関東平野の中程に位置するJR大宮駅のひとつ前の駅で私は降りた。
渋谷から1時間はかかっただろうか。
駅の名前を覚えていない。
ただJRの通勤電車が特急電車並みのスピードで走ったのは覚えている。
晴れ渡る空の下、私はとうとうここまで放り出されたのかと感じた。
埼玉県の平野は広い。

駅の出口で迎えてくれたのは三菱金属へ出向社員として出向いているTさんだった。
Tさんは私と似たような時期に入社した同僚ではずなのだが、
初対面のような感じがした。
ほとんど三菱の社員といっていいくらい、長い間この地で仕事をしている。
三菱金属は駅から歩いて20分のところにあった。
正門前に到着すると入門証をもらって敷地にはいるわけだが、
そこからがまた長い。
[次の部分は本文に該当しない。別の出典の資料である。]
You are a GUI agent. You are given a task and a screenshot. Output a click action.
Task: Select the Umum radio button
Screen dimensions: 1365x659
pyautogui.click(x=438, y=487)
自転車で移動している人も見かけた。
広い敷地内を歩いていくと奥の方にTさんの仕事場があった。
そこは金属材料の試験のようなことをする部門で、
私は簡単な解析プログラムを請け負ったのだった。
マシンはPC9801であった。

専門的な話になるが、以前のPC9801で使われる言語は
その手軽さからN88BASICを使うことが多かった。
けれどもMS−DOSの普及とC言語コンパイラの低価格化で
簡単な仕事でもC言語を使うようになっていた。
この仕事で使ったCはオプティマイジングCと呼ばれる、
MS−Cの原型になったものだった。
MSとはマイクロソフトのことである。
ここからは推測と噂の域をでないが、マイクロソフト自身で出した
C言語は評判が悪くて、オプティマイジングCの権利を買い取って
MS−Cのver2.0としたらしい。
その他のパソコン用のC言語はラティスCとホワイト&スミスCの二種類が
出回っていたが10万円以上した。
オプティマイジングCはそれよりも安くて、しかも高性能だった。
フロッピーディスクだけでコンパイルとエディットの作業が出来た。
いまではワープロでさえハードディスクが無ければ使えないが、
当時はフロッピーディスク二枚でプログラムの仕事をこなすのが普通だった。

三菱金属での仕事は本社に持ち帰りが出来たのと、一ヶ月という短期間の仕事だったので、
何ごともなく無事に終えた。
Tさんはその後もずっと三菱金属で仕事をしていた。
もしかしたら、いまでも続けているのかもしれない。